### Data provided
■ ■ ■ ■ ■ ■ ■

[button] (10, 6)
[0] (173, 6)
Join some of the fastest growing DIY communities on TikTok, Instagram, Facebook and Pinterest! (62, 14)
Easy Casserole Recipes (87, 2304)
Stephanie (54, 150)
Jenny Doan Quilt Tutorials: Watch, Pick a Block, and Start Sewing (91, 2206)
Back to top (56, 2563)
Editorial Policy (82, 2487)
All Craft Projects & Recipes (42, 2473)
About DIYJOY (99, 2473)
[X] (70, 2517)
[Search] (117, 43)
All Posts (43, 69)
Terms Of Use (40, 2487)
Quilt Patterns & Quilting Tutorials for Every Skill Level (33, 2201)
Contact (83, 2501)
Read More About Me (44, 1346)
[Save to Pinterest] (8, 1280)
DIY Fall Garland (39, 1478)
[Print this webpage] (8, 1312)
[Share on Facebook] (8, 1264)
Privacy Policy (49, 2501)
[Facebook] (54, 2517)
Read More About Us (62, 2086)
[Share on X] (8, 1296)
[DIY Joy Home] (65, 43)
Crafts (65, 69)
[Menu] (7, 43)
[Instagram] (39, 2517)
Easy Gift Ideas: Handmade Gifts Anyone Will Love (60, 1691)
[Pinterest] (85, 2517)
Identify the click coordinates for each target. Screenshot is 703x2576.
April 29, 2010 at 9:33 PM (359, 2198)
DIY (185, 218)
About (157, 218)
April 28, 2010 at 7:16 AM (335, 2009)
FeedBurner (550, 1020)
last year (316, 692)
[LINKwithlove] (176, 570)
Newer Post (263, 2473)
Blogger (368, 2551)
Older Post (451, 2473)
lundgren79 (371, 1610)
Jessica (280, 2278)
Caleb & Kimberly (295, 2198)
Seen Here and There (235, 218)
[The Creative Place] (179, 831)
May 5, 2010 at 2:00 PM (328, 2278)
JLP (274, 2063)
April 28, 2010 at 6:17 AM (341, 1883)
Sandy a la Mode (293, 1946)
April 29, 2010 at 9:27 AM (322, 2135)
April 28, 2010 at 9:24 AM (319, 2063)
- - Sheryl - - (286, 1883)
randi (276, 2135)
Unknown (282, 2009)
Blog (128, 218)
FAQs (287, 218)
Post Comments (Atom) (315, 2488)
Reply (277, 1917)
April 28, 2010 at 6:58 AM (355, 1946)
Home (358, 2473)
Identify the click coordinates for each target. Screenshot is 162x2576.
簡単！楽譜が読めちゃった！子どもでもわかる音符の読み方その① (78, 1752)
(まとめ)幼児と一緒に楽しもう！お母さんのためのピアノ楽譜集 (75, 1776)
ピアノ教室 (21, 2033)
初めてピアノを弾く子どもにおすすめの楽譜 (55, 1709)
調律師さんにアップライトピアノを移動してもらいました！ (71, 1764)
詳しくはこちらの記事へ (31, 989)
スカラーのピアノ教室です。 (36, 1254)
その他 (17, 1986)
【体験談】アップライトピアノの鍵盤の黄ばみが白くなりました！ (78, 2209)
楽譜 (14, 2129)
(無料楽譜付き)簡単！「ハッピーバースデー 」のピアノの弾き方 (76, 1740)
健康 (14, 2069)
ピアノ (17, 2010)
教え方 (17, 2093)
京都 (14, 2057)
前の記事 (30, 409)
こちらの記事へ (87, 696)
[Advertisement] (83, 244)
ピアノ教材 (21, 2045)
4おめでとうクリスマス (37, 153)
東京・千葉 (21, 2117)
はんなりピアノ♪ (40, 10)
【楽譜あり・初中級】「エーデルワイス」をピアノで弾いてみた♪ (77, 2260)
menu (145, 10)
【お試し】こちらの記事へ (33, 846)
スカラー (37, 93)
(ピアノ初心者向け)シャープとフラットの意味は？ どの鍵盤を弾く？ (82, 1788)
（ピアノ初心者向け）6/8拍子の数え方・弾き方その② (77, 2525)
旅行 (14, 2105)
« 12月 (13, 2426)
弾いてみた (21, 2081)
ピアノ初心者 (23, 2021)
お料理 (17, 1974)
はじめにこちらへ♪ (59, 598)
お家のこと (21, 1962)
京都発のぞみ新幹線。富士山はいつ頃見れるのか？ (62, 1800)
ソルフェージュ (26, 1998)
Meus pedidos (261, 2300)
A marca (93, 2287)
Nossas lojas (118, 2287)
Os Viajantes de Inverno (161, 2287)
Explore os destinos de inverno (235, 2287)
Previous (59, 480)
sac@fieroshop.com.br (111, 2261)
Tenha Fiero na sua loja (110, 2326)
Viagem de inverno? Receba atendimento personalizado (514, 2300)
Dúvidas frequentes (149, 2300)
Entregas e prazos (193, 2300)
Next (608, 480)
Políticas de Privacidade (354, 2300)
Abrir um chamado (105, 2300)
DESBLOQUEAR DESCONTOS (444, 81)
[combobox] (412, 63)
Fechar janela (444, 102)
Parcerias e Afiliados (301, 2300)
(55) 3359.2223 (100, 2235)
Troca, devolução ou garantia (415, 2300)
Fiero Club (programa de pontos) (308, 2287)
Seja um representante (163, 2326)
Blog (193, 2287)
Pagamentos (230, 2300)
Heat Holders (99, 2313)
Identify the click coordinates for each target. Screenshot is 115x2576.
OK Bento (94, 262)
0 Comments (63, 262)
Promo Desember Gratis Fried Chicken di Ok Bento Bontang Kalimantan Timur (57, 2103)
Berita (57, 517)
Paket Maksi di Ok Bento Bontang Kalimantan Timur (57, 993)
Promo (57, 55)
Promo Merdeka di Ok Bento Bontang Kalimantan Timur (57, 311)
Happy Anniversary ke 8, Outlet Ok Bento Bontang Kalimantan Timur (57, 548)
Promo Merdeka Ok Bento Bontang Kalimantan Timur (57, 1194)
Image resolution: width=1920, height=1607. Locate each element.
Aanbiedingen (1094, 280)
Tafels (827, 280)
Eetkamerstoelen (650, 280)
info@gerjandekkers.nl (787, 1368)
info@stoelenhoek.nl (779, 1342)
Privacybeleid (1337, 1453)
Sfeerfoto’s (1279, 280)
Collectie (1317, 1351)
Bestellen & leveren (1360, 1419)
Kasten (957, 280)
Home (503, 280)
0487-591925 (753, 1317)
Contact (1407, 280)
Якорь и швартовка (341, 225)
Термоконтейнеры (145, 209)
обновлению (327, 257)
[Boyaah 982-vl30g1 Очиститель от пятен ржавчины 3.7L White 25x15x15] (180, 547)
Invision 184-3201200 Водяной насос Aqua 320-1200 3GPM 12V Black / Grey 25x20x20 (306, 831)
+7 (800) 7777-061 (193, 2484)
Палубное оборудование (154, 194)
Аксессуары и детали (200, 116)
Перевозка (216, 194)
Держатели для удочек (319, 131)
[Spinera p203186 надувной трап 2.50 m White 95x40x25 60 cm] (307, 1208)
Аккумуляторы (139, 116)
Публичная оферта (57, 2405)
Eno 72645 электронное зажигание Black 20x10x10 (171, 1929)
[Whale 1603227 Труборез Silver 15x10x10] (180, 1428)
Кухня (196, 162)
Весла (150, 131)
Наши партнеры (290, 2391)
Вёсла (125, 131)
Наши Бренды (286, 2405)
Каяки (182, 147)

■ ■ ■ ■ ■ ■ ■

### Exercise
For this exercise, repeat exactly the lines of the data above from the one with "OK Bento (94, 262)" down to the one with "Happy Anniversary ke", both end lines included.

### Response to this exercise
OK Bento (94, 262)
0 Comments (63, 262)
Promo Desember Gratis Fried Chicken di Ok Bento Bontang Kalimantan Timur (57, 2103)
Berita (57, 517)
Paket Maksi di Ok Bento Bontang Kalimantan Timur (57, 993)
Promo (57, 55)
Promo Merdeka di Ok Bento Bontang Kalimantan Timur (57, 311)
Happy Anniversary ke 8, Outlet Ok Bento Bontang Kalimantan Timur (57, 548)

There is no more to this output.